=== Work to be completed ===
If a line comes after the one containing "Task: Open the MySQL Yum Repository page", leave it out; copy every line before it, and that line too, exactly as written, starting from the first line of the entries.

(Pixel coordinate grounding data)
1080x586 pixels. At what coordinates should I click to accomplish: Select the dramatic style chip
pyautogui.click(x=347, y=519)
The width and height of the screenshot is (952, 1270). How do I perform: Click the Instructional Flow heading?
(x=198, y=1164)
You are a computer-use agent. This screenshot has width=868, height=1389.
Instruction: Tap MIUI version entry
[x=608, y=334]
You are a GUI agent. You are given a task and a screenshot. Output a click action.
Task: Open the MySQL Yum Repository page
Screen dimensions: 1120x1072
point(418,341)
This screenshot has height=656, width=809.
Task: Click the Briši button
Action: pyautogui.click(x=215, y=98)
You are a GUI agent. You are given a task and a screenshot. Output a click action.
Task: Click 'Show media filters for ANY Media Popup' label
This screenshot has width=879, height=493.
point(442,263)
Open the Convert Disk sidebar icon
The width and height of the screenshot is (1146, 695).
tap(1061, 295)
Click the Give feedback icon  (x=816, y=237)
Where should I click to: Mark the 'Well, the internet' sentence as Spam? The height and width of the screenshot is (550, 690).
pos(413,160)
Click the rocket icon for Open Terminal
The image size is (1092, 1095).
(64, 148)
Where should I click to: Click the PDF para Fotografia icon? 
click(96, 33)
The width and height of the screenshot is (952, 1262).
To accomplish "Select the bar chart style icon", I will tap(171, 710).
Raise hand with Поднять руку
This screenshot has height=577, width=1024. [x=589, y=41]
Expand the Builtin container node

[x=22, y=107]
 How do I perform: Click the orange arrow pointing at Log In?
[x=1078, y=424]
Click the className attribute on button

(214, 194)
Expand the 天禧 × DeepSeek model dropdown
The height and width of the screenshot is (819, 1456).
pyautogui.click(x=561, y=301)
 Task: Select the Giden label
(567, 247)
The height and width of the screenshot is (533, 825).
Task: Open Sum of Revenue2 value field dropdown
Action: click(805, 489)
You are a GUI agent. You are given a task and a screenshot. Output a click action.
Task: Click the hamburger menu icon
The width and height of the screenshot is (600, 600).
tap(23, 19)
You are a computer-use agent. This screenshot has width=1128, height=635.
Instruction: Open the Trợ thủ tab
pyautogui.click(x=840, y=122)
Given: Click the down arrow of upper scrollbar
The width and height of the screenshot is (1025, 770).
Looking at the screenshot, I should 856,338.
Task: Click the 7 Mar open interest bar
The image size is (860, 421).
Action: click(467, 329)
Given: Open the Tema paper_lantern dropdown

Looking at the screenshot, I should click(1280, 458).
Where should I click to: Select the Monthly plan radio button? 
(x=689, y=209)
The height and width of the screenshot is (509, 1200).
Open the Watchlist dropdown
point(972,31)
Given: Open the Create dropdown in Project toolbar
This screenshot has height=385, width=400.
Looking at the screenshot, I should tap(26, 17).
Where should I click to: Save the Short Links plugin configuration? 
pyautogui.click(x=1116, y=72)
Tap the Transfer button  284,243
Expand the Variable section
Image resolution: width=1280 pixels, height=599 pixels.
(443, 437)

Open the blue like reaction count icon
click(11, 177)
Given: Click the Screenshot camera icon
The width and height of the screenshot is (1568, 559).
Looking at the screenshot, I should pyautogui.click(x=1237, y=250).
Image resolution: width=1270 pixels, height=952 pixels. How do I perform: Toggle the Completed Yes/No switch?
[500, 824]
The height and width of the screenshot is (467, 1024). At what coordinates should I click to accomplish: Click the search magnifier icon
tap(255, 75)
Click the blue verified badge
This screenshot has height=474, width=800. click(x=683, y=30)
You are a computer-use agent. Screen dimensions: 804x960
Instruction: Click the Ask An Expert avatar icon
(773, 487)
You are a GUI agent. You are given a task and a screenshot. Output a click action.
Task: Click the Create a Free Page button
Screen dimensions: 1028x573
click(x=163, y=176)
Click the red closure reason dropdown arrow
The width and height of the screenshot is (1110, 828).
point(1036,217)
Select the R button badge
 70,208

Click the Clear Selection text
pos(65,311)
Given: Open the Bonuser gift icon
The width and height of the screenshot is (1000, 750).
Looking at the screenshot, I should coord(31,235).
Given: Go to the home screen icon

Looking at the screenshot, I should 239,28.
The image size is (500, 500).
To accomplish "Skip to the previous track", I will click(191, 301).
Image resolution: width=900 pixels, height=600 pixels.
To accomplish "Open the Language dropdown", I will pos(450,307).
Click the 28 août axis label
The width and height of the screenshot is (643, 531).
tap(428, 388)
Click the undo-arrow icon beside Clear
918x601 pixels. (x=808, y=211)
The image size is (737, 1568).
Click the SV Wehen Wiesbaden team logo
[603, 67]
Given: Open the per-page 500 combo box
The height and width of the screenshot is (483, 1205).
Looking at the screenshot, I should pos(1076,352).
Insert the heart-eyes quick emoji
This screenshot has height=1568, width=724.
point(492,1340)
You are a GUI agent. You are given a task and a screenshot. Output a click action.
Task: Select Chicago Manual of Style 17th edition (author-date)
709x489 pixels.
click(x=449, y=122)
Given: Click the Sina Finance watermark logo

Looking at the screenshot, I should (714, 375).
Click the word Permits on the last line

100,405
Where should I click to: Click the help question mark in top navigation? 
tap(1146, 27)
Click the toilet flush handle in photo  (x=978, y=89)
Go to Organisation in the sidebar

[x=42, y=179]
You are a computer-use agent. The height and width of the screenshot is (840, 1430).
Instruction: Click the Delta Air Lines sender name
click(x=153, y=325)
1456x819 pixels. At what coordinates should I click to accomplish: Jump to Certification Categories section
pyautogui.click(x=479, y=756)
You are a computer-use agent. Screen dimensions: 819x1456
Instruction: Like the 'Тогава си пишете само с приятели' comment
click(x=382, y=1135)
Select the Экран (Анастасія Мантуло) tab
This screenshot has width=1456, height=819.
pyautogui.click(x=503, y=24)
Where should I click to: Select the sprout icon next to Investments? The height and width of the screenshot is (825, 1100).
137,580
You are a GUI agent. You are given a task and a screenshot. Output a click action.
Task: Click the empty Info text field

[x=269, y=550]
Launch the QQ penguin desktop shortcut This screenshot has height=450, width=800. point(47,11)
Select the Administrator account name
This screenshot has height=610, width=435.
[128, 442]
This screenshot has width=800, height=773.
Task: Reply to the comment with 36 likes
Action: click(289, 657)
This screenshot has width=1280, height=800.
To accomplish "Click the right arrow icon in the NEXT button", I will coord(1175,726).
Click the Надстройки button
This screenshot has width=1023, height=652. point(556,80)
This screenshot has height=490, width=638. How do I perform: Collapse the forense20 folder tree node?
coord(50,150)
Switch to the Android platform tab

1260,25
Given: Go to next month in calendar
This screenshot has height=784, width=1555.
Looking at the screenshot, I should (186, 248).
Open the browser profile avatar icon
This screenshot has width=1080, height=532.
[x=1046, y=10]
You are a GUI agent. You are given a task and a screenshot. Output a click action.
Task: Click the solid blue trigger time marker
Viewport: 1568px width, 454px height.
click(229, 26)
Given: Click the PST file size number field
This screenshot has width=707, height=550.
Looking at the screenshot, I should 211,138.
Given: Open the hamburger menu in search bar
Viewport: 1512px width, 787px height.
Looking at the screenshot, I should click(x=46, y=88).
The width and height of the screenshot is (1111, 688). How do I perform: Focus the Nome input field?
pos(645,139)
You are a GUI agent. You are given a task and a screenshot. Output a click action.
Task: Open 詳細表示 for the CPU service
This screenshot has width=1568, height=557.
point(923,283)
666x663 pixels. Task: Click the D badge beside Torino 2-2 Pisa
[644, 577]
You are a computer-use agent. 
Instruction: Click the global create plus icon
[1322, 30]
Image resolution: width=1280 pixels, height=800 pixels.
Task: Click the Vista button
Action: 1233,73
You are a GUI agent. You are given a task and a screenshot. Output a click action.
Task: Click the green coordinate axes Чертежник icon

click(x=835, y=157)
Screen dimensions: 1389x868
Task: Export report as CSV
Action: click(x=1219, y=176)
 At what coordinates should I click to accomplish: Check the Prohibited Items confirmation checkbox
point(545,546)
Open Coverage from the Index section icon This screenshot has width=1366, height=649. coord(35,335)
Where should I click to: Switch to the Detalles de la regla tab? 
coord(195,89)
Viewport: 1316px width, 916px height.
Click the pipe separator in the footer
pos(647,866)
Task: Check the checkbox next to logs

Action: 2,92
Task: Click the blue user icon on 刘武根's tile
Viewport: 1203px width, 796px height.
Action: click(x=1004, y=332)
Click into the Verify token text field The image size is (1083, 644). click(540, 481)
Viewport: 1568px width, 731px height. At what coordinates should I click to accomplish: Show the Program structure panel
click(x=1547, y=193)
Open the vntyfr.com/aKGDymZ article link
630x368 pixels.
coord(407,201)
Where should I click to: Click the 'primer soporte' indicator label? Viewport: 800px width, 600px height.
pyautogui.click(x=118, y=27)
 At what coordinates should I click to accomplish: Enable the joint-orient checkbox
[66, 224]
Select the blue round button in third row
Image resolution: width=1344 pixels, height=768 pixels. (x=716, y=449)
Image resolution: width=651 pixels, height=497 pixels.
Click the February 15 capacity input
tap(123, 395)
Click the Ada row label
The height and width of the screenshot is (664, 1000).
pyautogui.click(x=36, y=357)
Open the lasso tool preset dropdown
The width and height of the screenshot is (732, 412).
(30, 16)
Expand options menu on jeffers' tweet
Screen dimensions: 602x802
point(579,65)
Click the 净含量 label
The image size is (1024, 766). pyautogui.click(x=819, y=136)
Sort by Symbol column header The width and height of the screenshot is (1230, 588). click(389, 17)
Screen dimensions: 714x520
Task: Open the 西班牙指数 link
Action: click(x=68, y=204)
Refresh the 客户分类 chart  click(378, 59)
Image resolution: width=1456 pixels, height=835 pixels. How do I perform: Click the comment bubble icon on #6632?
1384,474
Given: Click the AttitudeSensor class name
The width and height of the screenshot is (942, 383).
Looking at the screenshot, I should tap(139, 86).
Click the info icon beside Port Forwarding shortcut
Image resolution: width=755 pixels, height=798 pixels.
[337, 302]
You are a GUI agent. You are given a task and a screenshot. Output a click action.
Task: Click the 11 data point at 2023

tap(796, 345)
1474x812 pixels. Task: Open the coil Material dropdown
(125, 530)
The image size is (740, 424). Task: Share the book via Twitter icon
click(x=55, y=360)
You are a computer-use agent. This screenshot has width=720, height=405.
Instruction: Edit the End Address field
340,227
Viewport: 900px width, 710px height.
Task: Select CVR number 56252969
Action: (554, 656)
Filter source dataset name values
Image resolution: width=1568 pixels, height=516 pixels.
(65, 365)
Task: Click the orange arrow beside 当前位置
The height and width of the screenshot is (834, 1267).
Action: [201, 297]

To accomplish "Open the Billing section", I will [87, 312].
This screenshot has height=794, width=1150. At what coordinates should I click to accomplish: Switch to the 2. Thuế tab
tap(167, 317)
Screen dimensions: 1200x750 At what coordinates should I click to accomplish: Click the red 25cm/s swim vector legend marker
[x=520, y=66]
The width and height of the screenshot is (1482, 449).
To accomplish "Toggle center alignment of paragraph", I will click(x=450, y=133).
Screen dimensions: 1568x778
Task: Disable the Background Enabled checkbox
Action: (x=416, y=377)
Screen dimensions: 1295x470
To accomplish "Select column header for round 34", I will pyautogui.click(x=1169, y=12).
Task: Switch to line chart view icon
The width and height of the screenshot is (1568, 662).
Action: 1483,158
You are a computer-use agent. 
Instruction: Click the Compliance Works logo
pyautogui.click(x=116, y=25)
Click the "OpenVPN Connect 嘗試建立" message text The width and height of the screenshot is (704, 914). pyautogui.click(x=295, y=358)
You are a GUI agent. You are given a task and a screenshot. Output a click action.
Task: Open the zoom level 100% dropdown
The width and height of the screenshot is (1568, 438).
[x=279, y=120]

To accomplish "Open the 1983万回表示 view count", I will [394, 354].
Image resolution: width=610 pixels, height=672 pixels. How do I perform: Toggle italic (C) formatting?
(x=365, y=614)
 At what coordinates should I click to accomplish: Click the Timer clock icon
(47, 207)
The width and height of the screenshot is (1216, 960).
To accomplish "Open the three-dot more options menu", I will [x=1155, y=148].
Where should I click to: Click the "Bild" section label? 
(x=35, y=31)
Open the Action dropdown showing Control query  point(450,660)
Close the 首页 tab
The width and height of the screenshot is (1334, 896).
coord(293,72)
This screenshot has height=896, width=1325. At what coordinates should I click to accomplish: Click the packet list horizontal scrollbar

=== Written solution ===
1080x586 pixels. At what coordinates should I click to accomplish: Select the dramatic style chip
pyautogui.click(x=347, y=519)
The width and height of the screenshot is (952, 1270). How do I perform: Click the Instructional Flow heading?
(x=198, y=1164)
You are a computer-use agent. This screenshot has width=868, height=1389.
Instruction: Tap MIUI version entry
[x=608, y=334]
You are a GUI agent. You are given a task and a screenshot. Output a click action.
Task: Open the MySQL Yum Repository page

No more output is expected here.